#### [Your assignment]
Only the lines from the top of the data through the line with "You are a computer-use" should be repeated, each exactly as written.

[Stored data]
= = = =

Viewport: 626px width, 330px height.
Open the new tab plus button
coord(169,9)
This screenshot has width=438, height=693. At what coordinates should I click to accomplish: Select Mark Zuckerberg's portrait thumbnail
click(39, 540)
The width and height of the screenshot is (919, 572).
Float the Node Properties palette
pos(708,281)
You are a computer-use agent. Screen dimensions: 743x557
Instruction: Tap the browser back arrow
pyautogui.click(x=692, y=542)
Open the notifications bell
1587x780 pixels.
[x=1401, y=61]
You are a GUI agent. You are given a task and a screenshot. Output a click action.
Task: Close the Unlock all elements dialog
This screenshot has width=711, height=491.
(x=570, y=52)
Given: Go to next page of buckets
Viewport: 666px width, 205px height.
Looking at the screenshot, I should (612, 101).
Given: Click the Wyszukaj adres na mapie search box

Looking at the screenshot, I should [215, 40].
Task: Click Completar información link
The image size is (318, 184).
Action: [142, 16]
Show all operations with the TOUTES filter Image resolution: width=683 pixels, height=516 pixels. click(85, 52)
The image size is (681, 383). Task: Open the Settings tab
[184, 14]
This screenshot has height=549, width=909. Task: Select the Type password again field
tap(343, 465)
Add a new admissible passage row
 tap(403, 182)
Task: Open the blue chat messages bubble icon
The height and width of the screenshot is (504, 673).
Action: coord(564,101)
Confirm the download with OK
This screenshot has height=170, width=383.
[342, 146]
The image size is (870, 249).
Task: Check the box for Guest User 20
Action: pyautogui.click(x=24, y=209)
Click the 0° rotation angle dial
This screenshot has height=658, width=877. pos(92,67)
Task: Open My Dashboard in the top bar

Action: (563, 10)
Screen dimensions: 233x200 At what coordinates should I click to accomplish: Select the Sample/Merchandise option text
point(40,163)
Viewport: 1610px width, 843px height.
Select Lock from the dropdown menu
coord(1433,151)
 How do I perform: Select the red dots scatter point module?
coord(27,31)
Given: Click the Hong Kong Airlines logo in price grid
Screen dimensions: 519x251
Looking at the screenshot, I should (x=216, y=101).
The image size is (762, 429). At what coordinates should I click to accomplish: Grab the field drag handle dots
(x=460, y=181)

= = = =

#### [Written solution]
Viewport: 626px width, 330px height.
Open the new tab plus button
coord(169,9)
This screenshot has width=438, height=693. At what coordinates should I click to accomplish: Select Mark Zuckerberg's portrait thumbnail
click(39, 540)
The width and height of the screenshot is (919, 572).
Float the Node Properties palette
pos(708,281)
You are a computer-use agent. Screen dimensions: 743x557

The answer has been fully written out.